Ya Son Nefeste Muhammed (s.a.v) Diyemezsem – Serdar Tuncer
videosundan fısıltılanmıştır. Videoya ulaşmak için Linki kullanabilirsiniz https://www.youtube.com/watch?v=1bgD6rm7WIA.
Selamun aleyküm Erenler ve dahi Erenlere gönül verenler, hatta ve hatta Erenlere gönül verenleri canı gönülden sevenler. Efendim hoş geldiniz safalar getirdiniz. Geçen hafta Biri Bir Günde bir söz verdik. Bir mevzu anlatmak üzere o mevzu bugünkü Biri Bir Günün mevzudur. Haluk Nurbaki Hoca bir doktor, onkolok bir hatırasını anlat diyor. Yaşanmış bir hadise Serap isminde bir hastam vardı diyor.

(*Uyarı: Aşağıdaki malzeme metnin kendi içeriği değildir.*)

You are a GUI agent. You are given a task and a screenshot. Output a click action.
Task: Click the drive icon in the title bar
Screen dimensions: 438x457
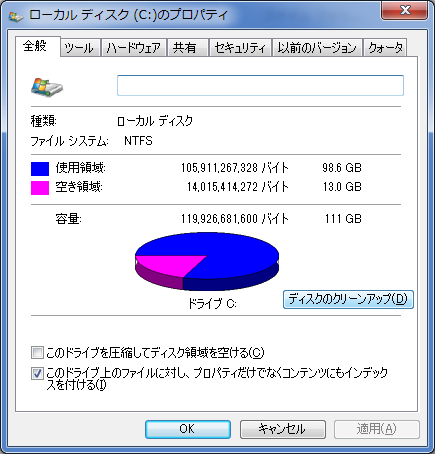coord(16,16)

30 yaşta bir kızcağız, göğüs kanseri geldi tedavisiyle meşgul olduk. Elhamdülillah diyor yaptığımız tedavi iyi netice verdi. Yalnız pek çok benzer durumdaki hastaya dediğim şeyi ona da dedim. Aman kızım bu durumdaki kişiler için ilk 5 sene özellikle çok kıymetlidir. Dikkat et kendini sakın tedbirli hareket et.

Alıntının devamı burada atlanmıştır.